#### [Set task a]
Identify each line in the entries that contains the word "Open" and copy those lines. Case counts.

Data Cleaning with JAI#
Here are some applications developed using the basic operations, to allow a more direct approach to the specific goals listed bellow. They should work as standalone without the need of any of the basic operations
Matching values from two datasets#
Match two datasets with their possible equal values. This method matches similar values in between text columns of two databases. It queries data right to get the similar results in data left.
You can find a complete match example here.
>>> data1, data2 = dataframe1['name'], dataframe2['name']
>>>
>>> j = Jai()
>>> match = j.match(name, data1, data2)
>>> match
id_left id_right distance
0 1 2 0.11
1 2 1 0.11
2 3 NaN NaN
3 4 NaN NaN
4 5 5 0.15
Resolution of duplicated values#
Find possible duplicated values within the data. This method finds similar values in text columns of your database.
You can find a complete resoultion example here.
>>> data = dataframe['name']
>>> j = Jai()
>>> results = j.resolution(name, data)
>>> results
id resolution_id
0 0
1 0
2 0
3 3
4 3
5 5
Filling missing values#
Fills the column in data with the most likely value given the other columns.

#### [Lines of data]
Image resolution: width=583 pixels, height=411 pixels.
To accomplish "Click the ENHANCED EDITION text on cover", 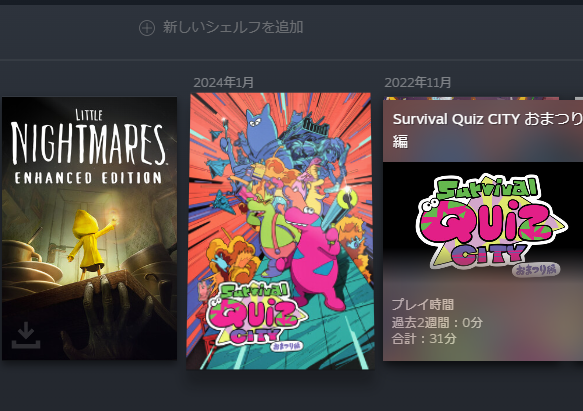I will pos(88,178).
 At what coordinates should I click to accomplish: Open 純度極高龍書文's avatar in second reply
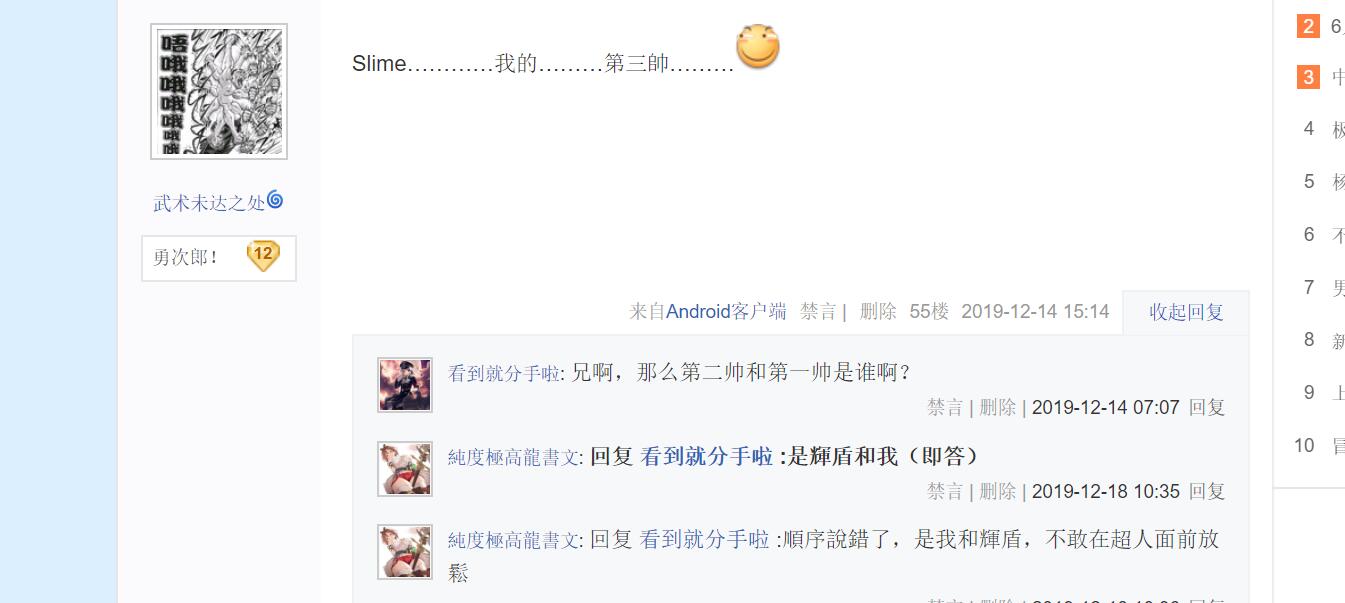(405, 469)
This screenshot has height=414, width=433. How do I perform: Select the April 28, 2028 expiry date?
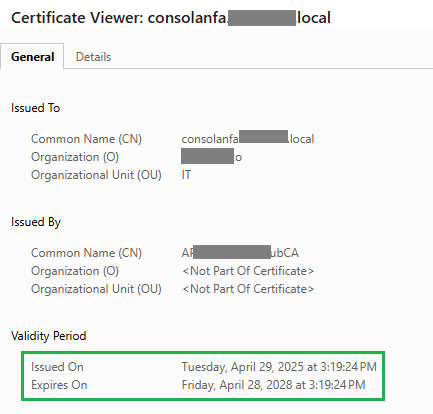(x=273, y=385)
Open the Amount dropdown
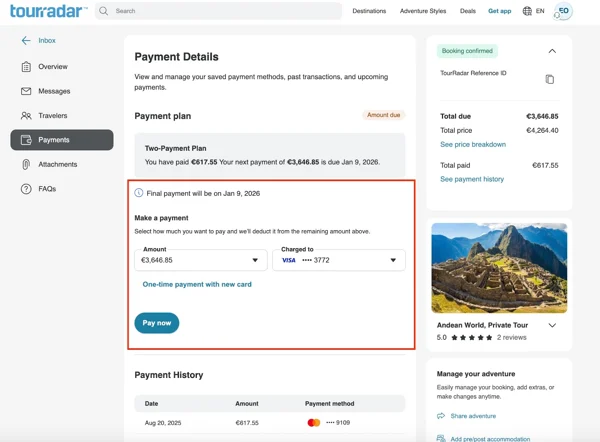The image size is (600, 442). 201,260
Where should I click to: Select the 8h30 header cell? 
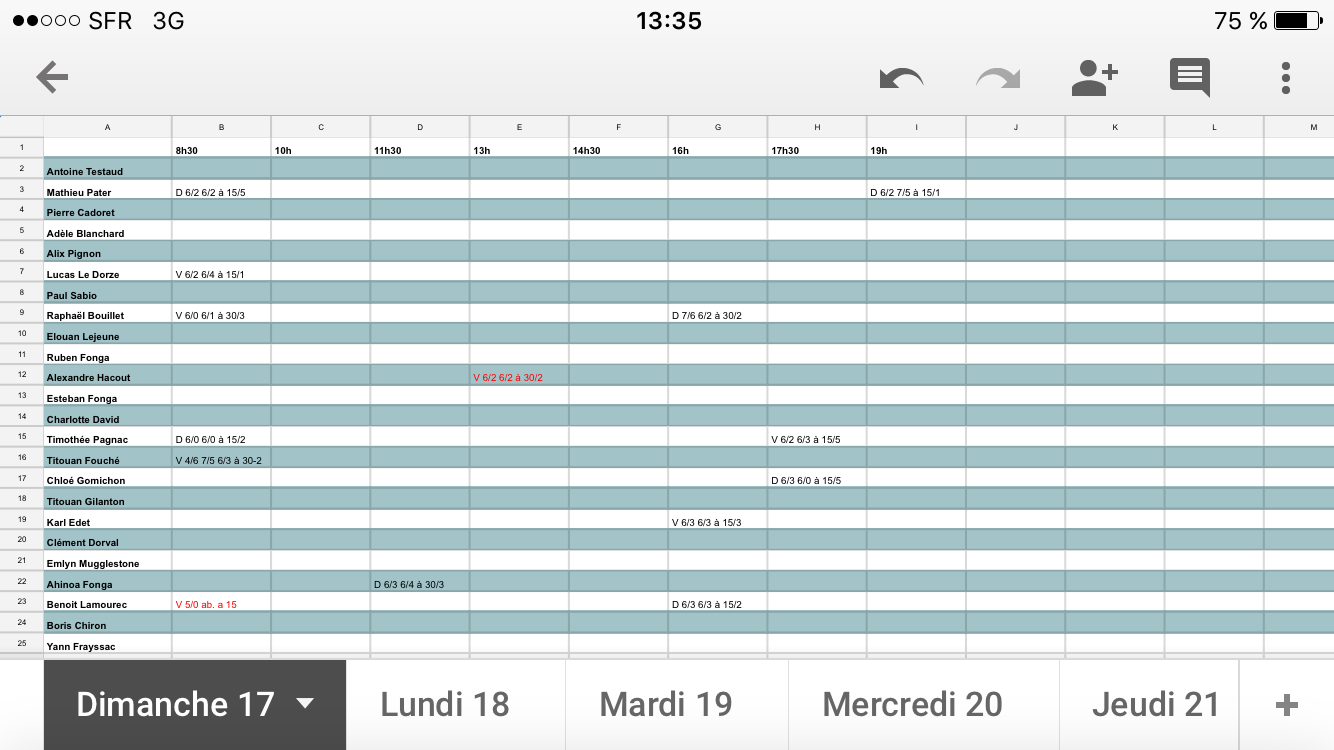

#### [Set task b]
Write the next part of the page on data cleaning with JAI, continuing on from its final sentence.

#### [Output a]
 At what coordinates should I click to accomplish: Open 純度極高龍書文's avatar in second reply
Open the Amount dropdown

#### [Output b]
You can find a complete fill example here.
>>> import pandas as pd
>>> from jai.processing import predict2df
...
>>> j = Jai()
>>> results = j.fill(name, data, COL_TO_FILL)
>>> processed = predict2df(results)
>>> pd.DataFrame(processed).sort_values('id')
id sanity_prediction confidence_level (%)
0 1 value_1 70.9
1 4 value_1 67.3
2 7 value_1 80.2
Check data sanity#
Validates consistency in the columns (columns_ref).
You can find a complete sanity example here.
>>> import pandas as pd
>>> from jai.processing import predict2df
...
>>> j = Jai()
>>> results = j.sanity(name, data)
>>> processed = predict2df(results)
>>> pd.DataFrame(processed).sort_values('id')
id sanity_prediction confidence_level (%)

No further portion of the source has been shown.